Why does government IT systems cost so much? It is tax payers’ money that they consistently over spend. Let us not forget that the Government is paid by the tax payer.
A few very expensive examples.
“NSW Auditor-General Grant Hehir, who was scathing in his assessment of the LMBR last year, believes that the project will hit $573m by June 30, with key components undelivered. The program has cost an extra $145m or more than $530m to June last year.”
“LMBR was meant to replace legacy finance, human resources, payroll and student administration systems at the department, TAFEs and 2230 public schools with software primarily from German giant SAP.”
The Australian – Apr 28, 2015
“Northern Sydney Council of P & C Associations president David Hope said: “I am very concerned that there is potential for the final cost of the LMBR to be up to $1 billion, a blowout of perhaps $500 million, unless effective remedial measures are taken.”
The Daily Telegraph – Aug 5, 2015
“IBM tries to block legal action over Queensland Health payroll disaster”
“The state launched legal action to recoup some of the $1.2 billion it cost to fix the bungle.”
ABC Online – August 25, 2015
Perhaps the answer to cost blow outs lies in this statement:
“IBM has blamed the problems that emerged with the Queensland government’s $1.2 billion health payroll system on the health department which constantly changed the scope of the project.”
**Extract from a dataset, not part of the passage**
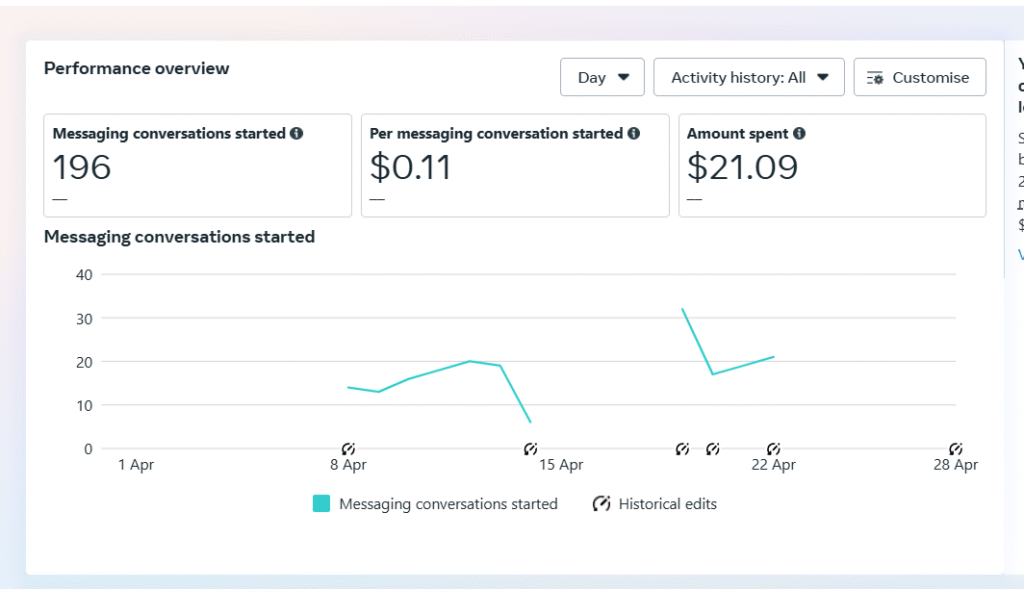
Task: Select the Per messaging conversation started $0.11 card
Action: click(x=514, y=165)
If we look at the USA the picture is not any better.
“On October 2, 2013, the Obamacare website had 70,000 page views but only 5,000 were unique visitors, and 48% of registrations failed. The large number of page views may have been the result of visitors repeatedly hitting the “refresh” button due to long waiting times.”
“the Office of Inspector General released a report finding that the total cost of the HealthCare.gov website had reached $1.7 billion. On July 30, 2014, the Government Accountability Office released a non-partisan study that concluded the administration did not provide “effective planning or oversight practices” in developing the HealthCare.gov website.”
Again, government incompetence surfaces.
“But the story of a group called the Marketplace Lite team has yet to be told. These are the designers and developers, mostly younger than those in the Tech Surge, who stuck around after others had left.”
“Marketplace Lite, or “MPL” as they came to be known, devoted months to rewriting Healthcare.gov functions in full, working as a startup within the government and replacing contractor-made apps with ones costing one-fiftieth of the price. And when, nearly a year after the initial launch of Healthcare.gov, the website’s second open-enrollment proved much healthier than its first, it was the MPL team who celebrated.”
“The more I look at the code and the more I read about Healthcare.gov, the more I’m convinced it’s not the architecture or tech stack, it’s the scope of the requirements. Which is to say, they started out in good shape but tried to do too much, too soon. There are many unoptimized files left on the site, which they seem to have rushed out the door.”
With Obamacare, ‘scope of requirements‘ also surfaces.
Is it that the Big Business bureaucrats don’t say no to Government bureaucrats unrealistic requirements? Or is it something more? What does it take to know what are realistic expectations of a system?
What can we as tax payers do about this? I am sure that there are lots more disasters, but these are the billion dollar ones.